# Anyone know the cheapest country to buy authentic tag watches from?



## MEDSTER (31 Dec 2007)

hi people, i kinda need some advice on watch prices, for any of you who have already been through what i currently am.

Ok, im trying to purchase a tag heuer watch, the uk seems to be over-priced in comparison to some other countries (so ive been told), i will be travelling to the states in late jan, then switzerland in april but wernt quite sure if i should put off my purchase till then.

does anyone know of anywhere selling tag watches relatively cheaper then the going price for the uk? please msg me, thanks, med


----------



## John Rambo (31 Dec 2007)

The US or Dubai are your best bets.As your heading to the US anyway I'd hold off until then.


----------



## eeks2006 (31 Dec 2007)

dont rule out Lanzarote, Tax free Island.Nuff said.

Cheers, Conor.


----------



## GOBSTOPPER (1 Jan 2008)

I would second Dubai.
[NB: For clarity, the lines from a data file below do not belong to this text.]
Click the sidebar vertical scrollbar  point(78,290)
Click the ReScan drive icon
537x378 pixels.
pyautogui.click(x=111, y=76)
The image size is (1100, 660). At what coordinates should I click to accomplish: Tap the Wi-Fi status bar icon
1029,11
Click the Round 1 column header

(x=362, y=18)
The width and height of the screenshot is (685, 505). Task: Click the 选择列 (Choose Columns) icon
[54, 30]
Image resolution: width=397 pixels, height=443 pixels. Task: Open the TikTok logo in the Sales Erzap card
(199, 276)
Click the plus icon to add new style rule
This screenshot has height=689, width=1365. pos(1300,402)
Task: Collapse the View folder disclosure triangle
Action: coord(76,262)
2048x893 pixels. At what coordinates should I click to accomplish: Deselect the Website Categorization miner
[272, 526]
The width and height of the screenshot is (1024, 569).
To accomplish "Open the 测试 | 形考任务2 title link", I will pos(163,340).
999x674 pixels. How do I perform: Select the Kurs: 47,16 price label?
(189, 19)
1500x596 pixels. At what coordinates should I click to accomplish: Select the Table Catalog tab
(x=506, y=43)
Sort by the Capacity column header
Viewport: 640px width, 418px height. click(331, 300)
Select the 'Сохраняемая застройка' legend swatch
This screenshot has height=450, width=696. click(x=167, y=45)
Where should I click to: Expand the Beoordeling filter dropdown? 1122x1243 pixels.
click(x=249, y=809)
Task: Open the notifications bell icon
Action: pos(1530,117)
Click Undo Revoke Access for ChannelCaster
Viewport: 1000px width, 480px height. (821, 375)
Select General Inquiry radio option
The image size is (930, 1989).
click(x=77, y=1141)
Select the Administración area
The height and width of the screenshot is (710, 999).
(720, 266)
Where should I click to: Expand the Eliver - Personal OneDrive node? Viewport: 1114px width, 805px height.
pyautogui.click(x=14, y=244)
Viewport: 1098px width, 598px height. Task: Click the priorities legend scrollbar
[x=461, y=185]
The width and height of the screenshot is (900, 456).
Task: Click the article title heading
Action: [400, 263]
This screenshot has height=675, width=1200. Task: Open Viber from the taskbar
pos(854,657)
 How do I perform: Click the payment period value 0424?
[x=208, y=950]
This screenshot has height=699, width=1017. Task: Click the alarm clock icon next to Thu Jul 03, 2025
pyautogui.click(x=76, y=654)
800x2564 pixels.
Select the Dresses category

My friend reconed he got a 40% saving on the same watch in dublin. could it really be so much ?


----------



## MandaC (1 Jan 2008)

Have to agree with Dubai.   I saved 1/3 of the  Irish purchase price by buying my Breitling through Dubai.


----------



## GOBSTOPPER (1 Jan 2008)

maybe theres a business idea here for high end watches ,jewelry for a couple with long arms


----------



## MEDSTER (1 Jan 2008)

thanks people, i shall take all this on board, i too have heard a thing or two about the states being cheap (uk to us exchange rates etc), guess il find out soon enough and let you all know. 

I have been told that a couple of countries throughout europe had these swiss watches on really cheap (a couple of years ago) untill the retailers narrowed the margin gap to approx 5%, apparently they plan to do so worldwide, so any business ventures in to this area need to be taken up soon


----------